4. Il ressort des pièces du dossier que Mme A... s'est présentée pour la première fois à la préfecture du Val-de-Marne le 28 mars 2018 afin de solliciter son admission au séjour au titre de l'asile, que ses empreintes ont été relevées pour être comparées sur le fichier Eurodac et qu'une attestation de demandeur d'asile lui a été remise. Le 4 avril 2018, après consultation du fichier Eurodac, le préfet a demandé aux autorités espagnoles si elles acceptaient de prendre en charge la demande d'asile de Mme A.... Suite à une décision explicite d'acceptation de prise de charge des autorités espagnoles en date du 3 mai 2018, le préfet du Val-de-Marne a ordonné le transfert de Mme A... en Espagne par l'arrêté contesté du 18 mai 2018.

5. Il ressort du compte-rendu de l'entretien du 28 mars 2018 que Mme A...a été entendue par un agent de la préfecture du Val-de-Marne avec l'assistance d'un interprète en langue dioula. L'arrêté contesté du 18 mai 2018 a été notifié à l'intéressée par l'intermédiaire d'un interprète en langue bambara. Les brochures d'information A et B, contenant les informations prévues à l'article 4 du règlement n° 604/2013 précité, ont pourtant été remises à Mme A...en français, à raison, selon les mentions portées sur le compte rendu de l'entretien, de leur indisponibilité en dioula. Il ne ressort toutefois nullement des pièces du dossier que ces brochures ont été traduites dans une langue que l'intéressée comprend, ni davantage, compte tenu de ce qui vient d'être dit, qu'il pouvait raisonnablement être supposé que l'intéressée comprenait le français. Par suite, nonobstant la circonstance que Mme A... ait signé les brochures, le préfet du Val-de-Marne ne démontre pas que les informations prévues à l'article 4 précité du règlement (UE) n° 604/2013 lui aient été remises dans une langue qu'elle comprend ou dont on peut raisonnablement penser qu'elle la comprend. Dès lors que ce manquement a privé l'intéressée d'une garantie de procédure, Mme A...est fondée à soutenir que l'arrêté contesté du 18 mai 2018 est entaché d'illégalité.

6. Il résulte de tout ce qui précède, et sans qu'il soit besoin d'examiner les autres moyens de la requête, que Mme A... est fondée à soutenir que c'est à tort que, par le jugement attaqué, le magistrat désigné par le président du Tribunal administratif de Melun a rejeté sa demande.

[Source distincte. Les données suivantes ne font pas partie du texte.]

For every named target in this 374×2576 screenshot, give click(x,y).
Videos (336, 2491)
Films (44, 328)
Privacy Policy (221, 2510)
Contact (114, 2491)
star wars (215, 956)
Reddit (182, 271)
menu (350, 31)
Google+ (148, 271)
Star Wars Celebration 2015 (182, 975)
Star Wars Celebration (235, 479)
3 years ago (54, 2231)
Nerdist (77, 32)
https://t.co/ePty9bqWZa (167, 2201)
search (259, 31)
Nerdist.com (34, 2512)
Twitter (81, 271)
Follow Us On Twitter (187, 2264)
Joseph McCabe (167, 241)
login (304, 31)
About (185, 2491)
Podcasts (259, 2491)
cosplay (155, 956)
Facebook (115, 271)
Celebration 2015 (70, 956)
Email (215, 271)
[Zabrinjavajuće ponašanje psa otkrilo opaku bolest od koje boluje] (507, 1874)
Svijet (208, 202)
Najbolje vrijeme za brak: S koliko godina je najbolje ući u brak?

Sur les conclusions à fin d'injonction :

7. Aux termes de l'article L. 742-6 du code de l'entrée et du séjour des étrangers et du droit d'asile : " Si la décision de transfert est annulée, il est immédiatement mis fin aux mesures de surveillance prévues au livre V. L'autorité administrative statue à nouveau sur le cas de l'intéressé ".

8. Eu égard au motif d'annulation retenu, le présent arrêt implique seulement le réexamen de la demande présentée par MmeA.... Il y a lieu d'enjoindre au préfet du Val-de-Marne de statuer à nouveau sur la situation de l'intéressée dans un délai d'un mois à compter de la notification du présent arrêt et de lui délivrer, dans cette attente, une autorisation provisoire de séjour. Il n'y a pas lieu d'assortir cette injonction d'une astreinte.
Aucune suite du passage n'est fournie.